Records to process =

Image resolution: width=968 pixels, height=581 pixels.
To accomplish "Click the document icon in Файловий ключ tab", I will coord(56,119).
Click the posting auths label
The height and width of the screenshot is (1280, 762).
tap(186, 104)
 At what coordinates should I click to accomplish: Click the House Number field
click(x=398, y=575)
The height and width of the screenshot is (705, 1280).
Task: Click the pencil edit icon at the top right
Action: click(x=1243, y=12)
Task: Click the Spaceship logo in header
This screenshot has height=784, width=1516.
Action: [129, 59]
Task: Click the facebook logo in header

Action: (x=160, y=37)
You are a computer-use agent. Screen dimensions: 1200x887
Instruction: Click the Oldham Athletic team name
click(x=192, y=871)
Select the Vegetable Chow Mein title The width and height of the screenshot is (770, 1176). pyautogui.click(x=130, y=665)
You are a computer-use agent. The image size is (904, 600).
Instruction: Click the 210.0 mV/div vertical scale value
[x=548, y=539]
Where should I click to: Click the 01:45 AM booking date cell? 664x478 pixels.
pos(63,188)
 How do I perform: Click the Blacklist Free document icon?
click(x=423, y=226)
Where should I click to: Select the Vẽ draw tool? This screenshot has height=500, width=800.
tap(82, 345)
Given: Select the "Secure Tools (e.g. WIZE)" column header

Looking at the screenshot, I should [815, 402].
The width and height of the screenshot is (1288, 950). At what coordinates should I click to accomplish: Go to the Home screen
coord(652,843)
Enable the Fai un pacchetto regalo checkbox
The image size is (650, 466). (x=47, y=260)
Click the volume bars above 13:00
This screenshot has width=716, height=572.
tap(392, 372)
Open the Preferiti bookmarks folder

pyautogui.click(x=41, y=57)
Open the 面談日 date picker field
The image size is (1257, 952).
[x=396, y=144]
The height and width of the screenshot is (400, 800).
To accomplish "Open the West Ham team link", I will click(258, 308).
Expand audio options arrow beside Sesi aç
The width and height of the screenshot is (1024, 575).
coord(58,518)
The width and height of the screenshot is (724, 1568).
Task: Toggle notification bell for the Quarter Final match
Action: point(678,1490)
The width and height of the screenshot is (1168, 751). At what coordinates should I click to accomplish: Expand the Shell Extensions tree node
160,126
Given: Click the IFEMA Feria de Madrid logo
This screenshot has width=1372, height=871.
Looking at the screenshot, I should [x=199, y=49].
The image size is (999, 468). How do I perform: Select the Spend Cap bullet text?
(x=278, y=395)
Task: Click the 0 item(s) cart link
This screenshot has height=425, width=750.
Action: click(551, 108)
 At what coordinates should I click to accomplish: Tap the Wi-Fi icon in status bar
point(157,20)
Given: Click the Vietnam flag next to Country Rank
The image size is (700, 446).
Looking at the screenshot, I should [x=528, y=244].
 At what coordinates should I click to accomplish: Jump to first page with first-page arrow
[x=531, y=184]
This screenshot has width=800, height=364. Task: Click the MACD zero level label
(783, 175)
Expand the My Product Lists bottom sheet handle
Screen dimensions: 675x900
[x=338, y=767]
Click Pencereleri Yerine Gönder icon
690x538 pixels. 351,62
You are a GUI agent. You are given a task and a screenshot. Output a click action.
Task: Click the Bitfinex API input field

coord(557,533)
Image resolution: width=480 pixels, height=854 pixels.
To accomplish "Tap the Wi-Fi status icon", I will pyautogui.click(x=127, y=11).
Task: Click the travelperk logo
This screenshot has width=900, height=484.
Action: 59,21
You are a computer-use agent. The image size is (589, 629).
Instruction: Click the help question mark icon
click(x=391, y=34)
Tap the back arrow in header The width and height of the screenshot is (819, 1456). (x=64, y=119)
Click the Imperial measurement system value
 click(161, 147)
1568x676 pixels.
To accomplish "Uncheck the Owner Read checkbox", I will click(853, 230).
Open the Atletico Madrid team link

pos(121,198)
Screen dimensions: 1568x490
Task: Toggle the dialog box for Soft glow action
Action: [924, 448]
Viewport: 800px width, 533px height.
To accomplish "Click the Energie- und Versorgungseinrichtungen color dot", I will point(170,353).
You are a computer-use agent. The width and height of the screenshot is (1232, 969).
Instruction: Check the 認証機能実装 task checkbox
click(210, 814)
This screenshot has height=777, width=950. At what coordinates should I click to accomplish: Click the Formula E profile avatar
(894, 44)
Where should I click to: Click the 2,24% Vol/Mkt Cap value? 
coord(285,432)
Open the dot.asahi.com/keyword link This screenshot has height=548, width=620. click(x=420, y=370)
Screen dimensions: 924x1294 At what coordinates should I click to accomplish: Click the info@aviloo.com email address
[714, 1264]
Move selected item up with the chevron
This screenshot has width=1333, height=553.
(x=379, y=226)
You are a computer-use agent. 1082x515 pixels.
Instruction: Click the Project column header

Work to complete =
Return every line holding the word "resolution" from the records.

Final answer =
Image resolution: width=968 pixels, height=581 pixels.
Image resolution: width=480 pixels, height=854 pixels.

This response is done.